Safe Reinforcement Learning and Constrained Learning for Dynamical Systems

Jul 27, 2022, 2:10 pm3:30 pm



Event Description

Designing control policies for autonomous systems such as self-driving cars is complex. To this end, researchers are increasingly using reinforcement learning (RL) to design a policy. However, guaranteeing safe operation during real-world training and deployment is currently an unsolved issue, which is of vital importance for safety-critical systems. In addition, current RL approaches require accurate simulators (models) to learn policies, which is rarely the case in real-world applications. The thesis intro- duces a safe RL framework that provides safety guarantees and develops a constrained learning approach that learns system dynamics.
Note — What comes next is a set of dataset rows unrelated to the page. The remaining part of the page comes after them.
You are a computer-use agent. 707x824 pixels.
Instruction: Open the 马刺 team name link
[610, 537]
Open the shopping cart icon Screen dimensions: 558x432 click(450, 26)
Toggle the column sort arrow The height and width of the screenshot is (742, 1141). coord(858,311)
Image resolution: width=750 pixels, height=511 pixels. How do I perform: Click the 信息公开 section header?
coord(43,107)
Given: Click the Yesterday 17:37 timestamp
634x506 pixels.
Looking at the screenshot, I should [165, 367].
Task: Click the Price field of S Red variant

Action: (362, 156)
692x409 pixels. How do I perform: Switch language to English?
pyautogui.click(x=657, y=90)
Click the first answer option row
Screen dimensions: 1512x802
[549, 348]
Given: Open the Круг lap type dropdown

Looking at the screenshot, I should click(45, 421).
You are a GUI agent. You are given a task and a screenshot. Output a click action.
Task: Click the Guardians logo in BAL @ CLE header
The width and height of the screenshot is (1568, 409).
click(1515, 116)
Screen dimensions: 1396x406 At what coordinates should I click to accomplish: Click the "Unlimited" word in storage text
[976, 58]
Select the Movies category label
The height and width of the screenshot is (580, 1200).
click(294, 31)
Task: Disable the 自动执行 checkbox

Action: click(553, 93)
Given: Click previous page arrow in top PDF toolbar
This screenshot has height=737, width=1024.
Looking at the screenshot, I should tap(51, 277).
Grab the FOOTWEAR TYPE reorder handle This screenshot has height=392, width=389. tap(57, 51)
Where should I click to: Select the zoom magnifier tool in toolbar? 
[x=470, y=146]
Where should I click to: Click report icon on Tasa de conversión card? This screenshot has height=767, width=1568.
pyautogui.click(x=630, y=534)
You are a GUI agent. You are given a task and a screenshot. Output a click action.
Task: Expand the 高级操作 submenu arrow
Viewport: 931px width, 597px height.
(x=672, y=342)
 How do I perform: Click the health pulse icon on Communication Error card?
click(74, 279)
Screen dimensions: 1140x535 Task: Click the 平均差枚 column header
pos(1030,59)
We develop a safe RL algorithm that optimizes task rewards while satisfying safety constraints. We then consider a variant of safe RL problems when provided with a baseline policy. The baseline policy can arise from demonstration data and may provide useful cues for learning, but it is not guaranteed to satisfy the safety constraints. We propose a policy optimization algorithm to solve this problem. In addition, we apply a safe RL algorithm in the legged locomotion to show its real-world applicability. We propose an algorithm that switches between a safe recovery policy that keeps the robot away from unsafe states, and a learner policy that is optimized to complete the task. We further exploit the knowledge about the system dynamics to determine the switch of the policies. The results suggest that we can learn legged locomotion skills without falling in the real world. We then revisit the assumption of knowing system dynamics and develop a method that performs system identification from observations. Knowing the parameters of the system improves the quality of simulation and hence minimize unexpected behavior of the policy. Finally, while safe RL holds great promise for many applications, current approaches require domain expertise to specify constraints. We thus introduce a new benchmark with constraints specified in free-form text. We develop a model that can interpret and adhere to such textual constraints. We show that the method achieves higher rewards and fewer constraint violations than baselines.